Bug 1683461

Summary:	Usage of CPU limits in pods that run on masters
Product:	OpenShift Container Platform	Reporter:	Derek Carr <decarr>
Component:	Monitoring	Assignee:	Frederic Branczyk <fbranczy>
Status:	CLOSED ERRATA	QA Contact:	Junqi Zhao <juzhao>
Severity:	unspecified	Docs Contact:
Priority:	unspecified
Version:	4.1.0	CC:	fbranczy, mloibl, surbania
Target Milestone:	---
Target Release:	4.1.0
Hardware:	Unspecified
OS:	Unspecified
Whiteboard:
Fixed In Version:		Doc Type:	If docs needed, set a value
Doc Text:		Story Points:	---
Clone Of:		Environment:
Last Closed:	2019-06-04 10:44:39 UTC	Type:	Bug
Regression:	---	Mount Type:	---
Documentation:	---	CRM:
Verified Versions:		Category:	---
oVirt Team:	---	RHEL 7.3 requirements from Atomic Host:
Cloudforms Team:	---	Target Upstream Version:
Embargoed:

Description Derek Carr 2019-02-26 22:09:14 UTC

Description of problem:

The cluster-monitoring-operator components are using cpu limits.

Usage of cpu limits is not recommended for cluster managed components as it introduces unnecessary latency, and in general, we can depend on CFS sharing enforced via cpu requests to get proper sharing of cpu time.

An e2e test in origin is attempting to enforce that we maintain this restriction here: https://github.com/openshift/origin/pull/22095

Invalid control plane pods found with resource limits set 
openshift-monitoring/node-exporter-98hkp
openshift-monitoring/node-exporter-crszn
openshift-monitoring/node-exporter-qwwjq

Version-Release number of selected component (if applicable):


How reproducible:


Steps to Reproduce:
1.
2.
3.

Actual results:


Expected results:


Additional info:

Comment 1 Frederic Branczyk 2019-02-27 14:20:00 UTC

These limits have just been removed in: https://github.com/openshift/cluster-monitoring-operator/pull/273. Moving to modified.

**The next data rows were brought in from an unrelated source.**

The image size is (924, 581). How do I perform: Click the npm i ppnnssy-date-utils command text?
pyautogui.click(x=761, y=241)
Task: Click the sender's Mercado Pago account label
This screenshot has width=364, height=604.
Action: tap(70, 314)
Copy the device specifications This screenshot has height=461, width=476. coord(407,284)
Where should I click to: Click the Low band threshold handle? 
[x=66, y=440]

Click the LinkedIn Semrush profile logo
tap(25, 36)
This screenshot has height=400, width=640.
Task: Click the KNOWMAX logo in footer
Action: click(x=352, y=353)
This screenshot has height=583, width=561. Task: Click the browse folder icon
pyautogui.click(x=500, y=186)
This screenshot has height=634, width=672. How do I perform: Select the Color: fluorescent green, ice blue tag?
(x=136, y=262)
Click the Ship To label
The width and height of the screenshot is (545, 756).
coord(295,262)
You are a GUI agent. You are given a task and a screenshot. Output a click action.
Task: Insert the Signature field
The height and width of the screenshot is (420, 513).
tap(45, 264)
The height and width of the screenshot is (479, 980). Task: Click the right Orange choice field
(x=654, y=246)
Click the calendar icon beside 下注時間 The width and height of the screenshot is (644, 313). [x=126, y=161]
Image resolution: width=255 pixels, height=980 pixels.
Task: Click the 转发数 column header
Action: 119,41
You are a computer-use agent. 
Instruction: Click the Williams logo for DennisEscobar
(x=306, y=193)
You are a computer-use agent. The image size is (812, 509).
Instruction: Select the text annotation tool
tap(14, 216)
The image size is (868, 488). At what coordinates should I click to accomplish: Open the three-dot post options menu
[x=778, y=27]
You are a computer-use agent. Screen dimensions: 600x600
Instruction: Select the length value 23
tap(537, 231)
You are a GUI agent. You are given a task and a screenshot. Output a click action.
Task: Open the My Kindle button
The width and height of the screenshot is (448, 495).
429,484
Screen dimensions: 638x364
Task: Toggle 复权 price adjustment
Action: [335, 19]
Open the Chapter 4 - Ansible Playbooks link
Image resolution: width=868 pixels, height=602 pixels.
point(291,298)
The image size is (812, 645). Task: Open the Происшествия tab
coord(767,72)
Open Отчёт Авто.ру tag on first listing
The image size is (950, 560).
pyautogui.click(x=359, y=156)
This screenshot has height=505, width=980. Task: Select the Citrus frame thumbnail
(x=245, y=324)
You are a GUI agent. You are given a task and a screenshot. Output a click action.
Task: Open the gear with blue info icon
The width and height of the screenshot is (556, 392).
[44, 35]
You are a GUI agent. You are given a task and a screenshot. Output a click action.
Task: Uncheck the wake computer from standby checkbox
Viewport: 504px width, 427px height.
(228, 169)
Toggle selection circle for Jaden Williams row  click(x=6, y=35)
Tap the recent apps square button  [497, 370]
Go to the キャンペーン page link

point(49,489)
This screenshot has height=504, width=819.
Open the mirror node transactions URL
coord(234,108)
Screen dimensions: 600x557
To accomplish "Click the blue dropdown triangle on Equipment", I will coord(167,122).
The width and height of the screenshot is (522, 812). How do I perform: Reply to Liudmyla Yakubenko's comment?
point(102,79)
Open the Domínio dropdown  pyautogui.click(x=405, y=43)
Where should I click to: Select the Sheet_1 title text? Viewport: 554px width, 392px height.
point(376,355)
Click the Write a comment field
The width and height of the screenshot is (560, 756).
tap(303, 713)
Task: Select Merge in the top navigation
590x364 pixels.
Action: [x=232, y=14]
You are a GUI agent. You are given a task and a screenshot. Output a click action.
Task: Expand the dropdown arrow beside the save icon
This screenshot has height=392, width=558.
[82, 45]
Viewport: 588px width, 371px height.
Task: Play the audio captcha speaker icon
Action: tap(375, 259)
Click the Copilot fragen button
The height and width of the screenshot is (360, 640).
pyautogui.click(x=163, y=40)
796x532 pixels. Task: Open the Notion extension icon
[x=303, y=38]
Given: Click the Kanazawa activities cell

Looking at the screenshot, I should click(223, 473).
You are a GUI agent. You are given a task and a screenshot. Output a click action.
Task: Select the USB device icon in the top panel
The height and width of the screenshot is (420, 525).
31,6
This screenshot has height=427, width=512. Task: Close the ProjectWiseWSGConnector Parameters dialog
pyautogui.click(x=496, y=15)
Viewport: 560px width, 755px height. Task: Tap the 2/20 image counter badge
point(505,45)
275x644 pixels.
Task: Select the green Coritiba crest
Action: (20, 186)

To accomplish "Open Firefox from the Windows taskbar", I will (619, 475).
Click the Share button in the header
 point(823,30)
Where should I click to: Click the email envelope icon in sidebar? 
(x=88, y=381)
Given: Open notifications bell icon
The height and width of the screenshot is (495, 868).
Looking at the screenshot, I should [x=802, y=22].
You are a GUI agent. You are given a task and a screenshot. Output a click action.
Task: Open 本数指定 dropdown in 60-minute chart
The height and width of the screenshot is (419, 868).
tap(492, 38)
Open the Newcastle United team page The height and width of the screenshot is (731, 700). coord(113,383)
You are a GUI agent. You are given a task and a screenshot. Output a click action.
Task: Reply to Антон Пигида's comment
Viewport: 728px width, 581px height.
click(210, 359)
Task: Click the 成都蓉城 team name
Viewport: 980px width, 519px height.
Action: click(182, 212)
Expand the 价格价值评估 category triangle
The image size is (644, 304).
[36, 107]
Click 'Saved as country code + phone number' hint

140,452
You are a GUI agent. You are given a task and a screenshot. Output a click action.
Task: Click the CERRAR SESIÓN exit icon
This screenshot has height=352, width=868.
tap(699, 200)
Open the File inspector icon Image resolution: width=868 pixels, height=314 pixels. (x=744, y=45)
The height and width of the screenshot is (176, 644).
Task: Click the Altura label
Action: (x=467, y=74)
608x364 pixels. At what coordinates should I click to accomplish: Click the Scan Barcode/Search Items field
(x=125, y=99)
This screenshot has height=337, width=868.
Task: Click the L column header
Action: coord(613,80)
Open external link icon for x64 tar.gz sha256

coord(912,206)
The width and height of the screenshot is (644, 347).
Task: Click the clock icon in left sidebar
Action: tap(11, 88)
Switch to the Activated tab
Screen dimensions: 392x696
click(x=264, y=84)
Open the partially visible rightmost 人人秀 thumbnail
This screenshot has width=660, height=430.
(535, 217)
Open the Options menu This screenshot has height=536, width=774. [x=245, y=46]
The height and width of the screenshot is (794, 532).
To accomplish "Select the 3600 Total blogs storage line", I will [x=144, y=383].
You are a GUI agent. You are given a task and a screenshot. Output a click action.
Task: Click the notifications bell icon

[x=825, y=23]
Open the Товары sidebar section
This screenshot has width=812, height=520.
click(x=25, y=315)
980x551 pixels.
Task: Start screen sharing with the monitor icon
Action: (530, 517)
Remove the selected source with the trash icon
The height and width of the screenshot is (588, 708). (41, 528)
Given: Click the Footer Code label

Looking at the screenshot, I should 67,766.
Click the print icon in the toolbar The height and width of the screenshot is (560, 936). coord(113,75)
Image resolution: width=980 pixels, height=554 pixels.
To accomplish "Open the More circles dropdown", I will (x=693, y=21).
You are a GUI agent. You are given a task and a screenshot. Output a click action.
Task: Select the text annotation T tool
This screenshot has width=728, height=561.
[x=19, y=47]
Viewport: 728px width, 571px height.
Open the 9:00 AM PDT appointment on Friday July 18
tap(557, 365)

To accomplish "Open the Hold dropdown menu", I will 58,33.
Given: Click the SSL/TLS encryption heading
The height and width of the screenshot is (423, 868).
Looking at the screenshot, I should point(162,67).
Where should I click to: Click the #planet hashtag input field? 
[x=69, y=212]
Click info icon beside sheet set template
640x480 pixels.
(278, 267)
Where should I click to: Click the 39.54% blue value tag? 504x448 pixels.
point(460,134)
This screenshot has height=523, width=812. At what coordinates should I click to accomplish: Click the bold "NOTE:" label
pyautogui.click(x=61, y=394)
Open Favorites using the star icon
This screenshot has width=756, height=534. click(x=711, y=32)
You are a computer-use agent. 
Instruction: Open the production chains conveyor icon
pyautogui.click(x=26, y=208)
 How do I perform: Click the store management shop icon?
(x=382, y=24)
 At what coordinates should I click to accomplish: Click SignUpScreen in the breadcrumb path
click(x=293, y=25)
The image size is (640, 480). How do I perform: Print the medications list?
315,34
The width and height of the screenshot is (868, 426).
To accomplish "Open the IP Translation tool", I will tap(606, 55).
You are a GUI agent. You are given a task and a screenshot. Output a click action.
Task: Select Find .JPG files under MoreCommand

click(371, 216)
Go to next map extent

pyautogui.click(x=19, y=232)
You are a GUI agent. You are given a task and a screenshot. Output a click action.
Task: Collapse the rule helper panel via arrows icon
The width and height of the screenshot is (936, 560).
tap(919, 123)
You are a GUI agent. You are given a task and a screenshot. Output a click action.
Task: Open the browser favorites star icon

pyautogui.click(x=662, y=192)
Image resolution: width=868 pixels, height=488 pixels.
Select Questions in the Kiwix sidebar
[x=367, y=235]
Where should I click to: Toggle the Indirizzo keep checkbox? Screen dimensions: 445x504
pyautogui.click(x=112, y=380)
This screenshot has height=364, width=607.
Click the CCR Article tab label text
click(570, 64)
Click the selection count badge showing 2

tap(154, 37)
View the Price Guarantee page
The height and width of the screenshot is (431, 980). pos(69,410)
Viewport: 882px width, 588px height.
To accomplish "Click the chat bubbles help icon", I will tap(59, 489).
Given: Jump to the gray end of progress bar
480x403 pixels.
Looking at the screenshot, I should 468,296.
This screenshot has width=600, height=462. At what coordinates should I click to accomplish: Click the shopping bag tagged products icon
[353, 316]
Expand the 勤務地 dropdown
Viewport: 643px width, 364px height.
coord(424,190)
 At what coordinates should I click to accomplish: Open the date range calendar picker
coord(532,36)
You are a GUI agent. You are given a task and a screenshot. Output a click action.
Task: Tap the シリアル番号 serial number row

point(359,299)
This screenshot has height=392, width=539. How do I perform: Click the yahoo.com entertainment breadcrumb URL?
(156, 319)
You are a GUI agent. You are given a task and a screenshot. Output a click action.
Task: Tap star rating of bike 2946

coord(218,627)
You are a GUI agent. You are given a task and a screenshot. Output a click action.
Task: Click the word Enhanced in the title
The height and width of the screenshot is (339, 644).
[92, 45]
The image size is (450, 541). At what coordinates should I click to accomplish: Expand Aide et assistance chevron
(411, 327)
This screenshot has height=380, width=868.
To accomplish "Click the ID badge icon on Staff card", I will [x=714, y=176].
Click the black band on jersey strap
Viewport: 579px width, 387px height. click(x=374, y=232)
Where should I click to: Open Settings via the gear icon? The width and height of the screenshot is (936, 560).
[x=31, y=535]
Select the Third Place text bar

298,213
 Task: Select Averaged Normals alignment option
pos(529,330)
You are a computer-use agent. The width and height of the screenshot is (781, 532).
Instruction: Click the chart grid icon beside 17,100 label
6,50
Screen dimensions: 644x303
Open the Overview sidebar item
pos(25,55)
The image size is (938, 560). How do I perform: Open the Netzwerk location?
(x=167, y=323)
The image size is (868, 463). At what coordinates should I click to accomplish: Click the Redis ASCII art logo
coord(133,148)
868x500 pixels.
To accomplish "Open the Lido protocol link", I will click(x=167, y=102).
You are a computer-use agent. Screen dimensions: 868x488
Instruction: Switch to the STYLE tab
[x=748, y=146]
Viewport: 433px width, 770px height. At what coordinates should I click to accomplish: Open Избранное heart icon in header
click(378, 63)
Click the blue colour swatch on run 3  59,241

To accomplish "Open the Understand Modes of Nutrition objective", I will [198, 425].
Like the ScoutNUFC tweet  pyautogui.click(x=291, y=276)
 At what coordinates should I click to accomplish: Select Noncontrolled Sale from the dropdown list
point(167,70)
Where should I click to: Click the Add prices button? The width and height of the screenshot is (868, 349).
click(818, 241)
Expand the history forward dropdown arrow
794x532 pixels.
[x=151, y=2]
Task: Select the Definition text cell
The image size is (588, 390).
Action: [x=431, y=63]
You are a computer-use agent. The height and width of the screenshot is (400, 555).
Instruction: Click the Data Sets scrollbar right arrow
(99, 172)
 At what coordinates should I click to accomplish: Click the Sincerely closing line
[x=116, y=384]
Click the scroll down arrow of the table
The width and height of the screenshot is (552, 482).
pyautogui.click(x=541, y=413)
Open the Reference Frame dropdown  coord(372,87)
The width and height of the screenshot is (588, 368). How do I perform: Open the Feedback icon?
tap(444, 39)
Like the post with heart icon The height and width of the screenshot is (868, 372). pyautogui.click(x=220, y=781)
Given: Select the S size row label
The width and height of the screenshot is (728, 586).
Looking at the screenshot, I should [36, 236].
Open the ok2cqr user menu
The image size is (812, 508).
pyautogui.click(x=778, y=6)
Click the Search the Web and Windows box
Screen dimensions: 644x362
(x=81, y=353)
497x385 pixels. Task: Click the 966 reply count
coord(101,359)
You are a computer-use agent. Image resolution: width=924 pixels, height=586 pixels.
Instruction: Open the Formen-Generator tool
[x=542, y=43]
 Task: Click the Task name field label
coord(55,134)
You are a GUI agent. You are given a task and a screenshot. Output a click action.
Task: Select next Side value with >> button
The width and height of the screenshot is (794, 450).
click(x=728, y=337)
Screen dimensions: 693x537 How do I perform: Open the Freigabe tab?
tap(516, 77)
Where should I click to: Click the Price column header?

Comment 4 Junqi Zhao 2019-03-11 07:54:02 UTC

Removed resources.limits.cpu for 

grafana/node-exporter/telemeter-client

payload: 4.0.0-0.nightly-2019-03-06-074438

Comment 5 minden 2019-03-11 10:22:34 UTC

The Prometheus and Alertmanager side cars are templated by the Prometheus Operator. The Prometheus Operator makes the resource limits of the side car configurable but does not allow to disable them entirely. I have opened up https://github.com/coreos/prometheus-operator/issues/2472 to discuss the way moving forward with everyone. Once we made progress there we can propagate it through to the cluster monitoring stack.

Comment 8 errata-xmlrpc 2019-06-04 10:44:39 UTC

Since the problem described in this bug report should be
resolved in a recent advisory, it has been closed with a
resolution of ERRATA.

For information on the advisory, and where to find the updated
files, follow the link below.

If the solution does not work for you, open a new bug report.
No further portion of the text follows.